Indwelling devices made from biodegradable polymers can act as a reservoir for drugs such as lidocaine upon bladder instillation. The drug to be delivered by the device is added in its solid form instead of solution phase to reduce the space requirement and the size of device to be inserted. Temporal kinetics of the diffusion-mediated release of the drug after insertion in the bladder is influenced by several factors including aqueous permeability of the polymer, rate of polymer degradation, and orifice size in the device that acts as site of drug release.47 Undoubtedly, a mechanical bladder drug delivery device is an attractive option; however, previous attempts using this approach reported high incidence of encrustration, stone formation, infection, irritation, obstruction, and hematuria in patients after bladder insertion. These adverse outcomes are probably related to the constant contact of a foreign object with urine inside the bladder, which becomes a source of irritation.

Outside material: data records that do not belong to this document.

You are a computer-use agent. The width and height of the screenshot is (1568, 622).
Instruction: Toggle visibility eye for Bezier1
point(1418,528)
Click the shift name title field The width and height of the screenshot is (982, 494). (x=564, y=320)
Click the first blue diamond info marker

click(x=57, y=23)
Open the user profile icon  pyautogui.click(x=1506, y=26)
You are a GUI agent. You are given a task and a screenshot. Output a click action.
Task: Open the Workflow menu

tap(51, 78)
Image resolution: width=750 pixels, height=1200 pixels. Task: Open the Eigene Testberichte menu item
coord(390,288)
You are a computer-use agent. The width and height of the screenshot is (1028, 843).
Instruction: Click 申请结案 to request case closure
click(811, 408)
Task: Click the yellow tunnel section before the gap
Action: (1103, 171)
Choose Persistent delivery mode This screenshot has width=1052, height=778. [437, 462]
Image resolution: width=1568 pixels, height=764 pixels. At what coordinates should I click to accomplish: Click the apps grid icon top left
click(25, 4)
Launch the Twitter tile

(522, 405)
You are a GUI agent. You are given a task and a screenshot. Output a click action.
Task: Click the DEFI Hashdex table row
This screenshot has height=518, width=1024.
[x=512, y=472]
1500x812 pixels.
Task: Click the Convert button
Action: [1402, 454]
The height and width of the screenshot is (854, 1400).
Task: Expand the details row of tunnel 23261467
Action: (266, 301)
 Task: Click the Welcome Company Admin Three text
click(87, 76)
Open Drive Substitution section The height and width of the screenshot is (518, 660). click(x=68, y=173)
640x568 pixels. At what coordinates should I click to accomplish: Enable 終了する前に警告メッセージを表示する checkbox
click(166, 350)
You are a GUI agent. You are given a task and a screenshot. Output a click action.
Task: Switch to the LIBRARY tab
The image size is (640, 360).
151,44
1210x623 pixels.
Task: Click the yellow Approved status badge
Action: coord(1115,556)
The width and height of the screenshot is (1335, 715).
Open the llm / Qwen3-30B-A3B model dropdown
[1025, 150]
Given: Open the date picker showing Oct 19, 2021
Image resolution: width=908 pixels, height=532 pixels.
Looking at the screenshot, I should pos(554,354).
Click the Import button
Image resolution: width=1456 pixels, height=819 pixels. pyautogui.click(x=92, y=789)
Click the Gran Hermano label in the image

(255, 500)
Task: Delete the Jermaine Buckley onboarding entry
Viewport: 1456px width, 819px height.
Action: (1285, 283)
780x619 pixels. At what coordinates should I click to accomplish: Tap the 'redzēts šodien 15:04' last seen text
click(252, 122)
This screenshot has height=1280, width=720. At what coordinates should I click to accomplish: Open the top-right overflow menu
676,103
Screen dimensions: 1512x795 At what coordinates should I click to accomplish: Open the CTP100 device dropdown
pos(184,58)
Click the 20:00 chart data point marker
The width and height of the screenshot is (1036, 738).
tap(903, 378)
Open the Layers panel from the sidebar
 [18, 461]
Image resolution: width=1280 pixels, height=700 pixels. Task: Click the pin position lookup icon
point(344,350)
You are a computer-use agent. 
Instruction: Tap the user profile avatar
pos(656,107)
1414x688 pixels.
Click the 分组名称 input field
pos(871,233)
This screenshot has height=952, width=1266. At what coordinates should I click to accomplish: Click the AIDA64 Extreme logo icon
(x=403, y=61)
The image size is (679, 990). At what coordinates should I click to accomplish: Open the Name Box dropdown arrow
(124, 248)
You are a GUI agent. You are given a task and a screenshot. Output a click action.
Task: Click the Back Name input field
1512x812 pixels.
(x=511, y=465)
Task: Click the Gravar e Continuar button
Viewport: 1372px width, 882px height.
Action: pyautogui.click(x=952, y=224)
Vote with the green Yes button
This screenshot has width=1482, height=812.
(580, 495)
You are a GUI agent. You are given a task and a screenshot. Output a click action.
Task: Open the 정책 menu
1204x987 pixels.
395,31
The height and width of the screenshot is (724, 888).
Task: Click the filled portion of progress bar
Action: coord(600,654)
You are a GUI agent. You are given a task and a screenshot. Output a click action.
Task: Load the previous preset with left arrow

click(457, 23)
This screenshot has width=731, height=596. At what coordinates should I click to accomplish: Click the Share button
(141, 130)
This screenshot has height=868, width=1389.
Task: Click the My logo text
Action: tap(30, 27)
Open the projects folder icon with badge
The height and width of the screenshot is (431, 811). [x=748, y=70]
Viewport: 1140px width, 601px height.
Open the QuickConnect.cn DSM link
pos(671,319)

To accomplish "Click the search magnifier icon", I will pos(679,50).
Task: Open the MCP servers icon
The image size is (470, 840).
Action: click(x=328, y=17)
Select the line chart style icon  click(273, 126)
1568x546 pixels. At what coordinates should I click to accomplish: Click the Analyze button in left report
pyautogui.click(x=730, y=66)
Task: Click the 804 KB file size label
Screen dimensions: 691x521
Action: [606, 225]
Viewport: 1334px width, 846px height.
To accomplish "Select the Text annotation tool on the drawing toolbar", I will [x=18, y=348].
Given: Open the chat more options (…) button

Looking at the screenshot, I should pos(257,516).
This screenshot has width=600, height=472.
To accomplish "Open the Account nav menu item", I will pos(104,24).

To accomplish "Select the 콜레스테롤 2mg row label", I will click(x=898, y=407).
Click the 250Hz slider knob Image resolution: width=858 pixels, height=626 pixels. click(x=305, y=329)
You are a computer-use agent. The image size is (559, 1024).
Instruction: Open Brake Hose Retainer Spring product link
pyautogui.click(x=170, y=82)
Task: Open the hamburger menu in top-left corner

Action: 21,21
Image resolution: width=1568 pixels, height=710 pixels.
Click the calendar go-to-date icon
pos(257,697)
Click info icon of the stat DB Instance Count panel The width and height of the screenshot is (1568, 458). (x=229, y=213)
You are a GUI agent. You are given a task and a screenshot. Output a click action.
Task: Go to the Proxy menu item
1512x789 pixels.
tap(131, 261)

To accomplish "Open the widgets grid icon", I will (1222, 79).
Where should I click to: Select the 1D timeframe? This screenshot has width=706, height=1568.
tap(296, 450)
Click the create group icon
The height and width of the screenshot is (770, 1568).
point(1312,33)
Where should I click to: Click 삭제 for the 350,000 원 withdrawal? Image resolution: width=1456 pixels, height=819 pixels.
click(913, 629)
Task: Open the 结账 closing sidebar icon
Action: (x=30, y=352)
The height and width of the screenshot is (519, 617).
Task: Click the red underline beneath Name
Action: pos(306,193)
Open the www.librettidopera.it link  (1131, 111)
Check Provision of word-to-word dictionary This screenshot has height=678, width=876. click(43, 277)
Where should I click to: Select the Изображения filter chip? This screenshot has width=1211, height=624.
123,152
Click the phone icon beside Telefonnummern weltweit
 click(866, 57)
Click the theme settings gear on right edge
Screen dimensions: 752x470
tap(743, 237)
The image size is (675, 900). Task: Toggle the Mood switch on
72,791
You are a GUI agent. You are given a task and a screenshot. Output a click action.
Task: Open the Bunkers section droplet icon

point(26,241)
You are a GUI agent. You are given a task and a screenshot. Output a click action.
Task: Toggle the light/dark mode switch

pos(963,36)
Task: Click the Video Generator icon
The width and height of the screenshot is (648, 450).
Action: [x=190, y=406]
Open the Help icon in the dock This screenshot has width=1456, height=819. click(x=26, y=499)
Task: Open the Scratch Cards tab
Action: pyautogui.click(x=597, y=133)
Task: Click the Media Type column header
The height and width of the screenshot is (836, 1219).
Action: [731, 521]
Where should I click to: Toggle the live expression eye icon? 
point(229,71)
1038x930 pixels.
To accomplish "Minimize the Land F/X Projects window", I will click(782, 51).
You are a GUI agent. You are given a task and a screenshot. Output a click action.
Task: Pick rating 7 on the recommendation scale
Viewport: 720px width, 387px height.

In a different approach, a drug reservoir in the bladder was created using the non-Newtonian fluid behavior of hydrogel polymeric matrix. We modified a temperature-sensitive biodegradable triblock polymer poly(ethylene glycol-b-[DL-lactic acid-coglycolic acid]-b-ethylene glycol) (PEG-PLGA-PEG)48 for bladder instillation.49 The aqueous solution of polymer not only allows simple dispersion of the drug but it also flows readily at room temperature. However, once inside the bladder at body temperature, the instilled polymer solution-containing drug into bladder converts into a gel.49 The gel formed inside the bladder acts as a drug depot that is degraded over a determined period of time. New advances in technology are essential to make indwelling devices a viable option for intravesical drug delivery.
Conclusions
Advances in the development of bladder coating with liposomes as well as drug delivery are expected to further improve the efficacy and safety of pharmacotherapy for bladder diseases in the future. Liposomes not only provide a biocompatible interface with affinity for bladder surface but can also facilitate absorption of high molecular weight drug and biologic agent by vesicular traffic. The latest developments in the field of nanotechnology can bring this mode of therapy as a new hope to the forefront of disease management for the lower urinary tract.
Main Points.
Intravesical therapy is the routine first-line treatment of delaying/preventing recurrence of bladder cancer. Intravesical chemotherapy and immunotherapy reduce tumor progression through either direct cytoablation or immunostimulation, halting implantation of tumor cells after transurethral resection of bladder tumor and eradicating residual disease.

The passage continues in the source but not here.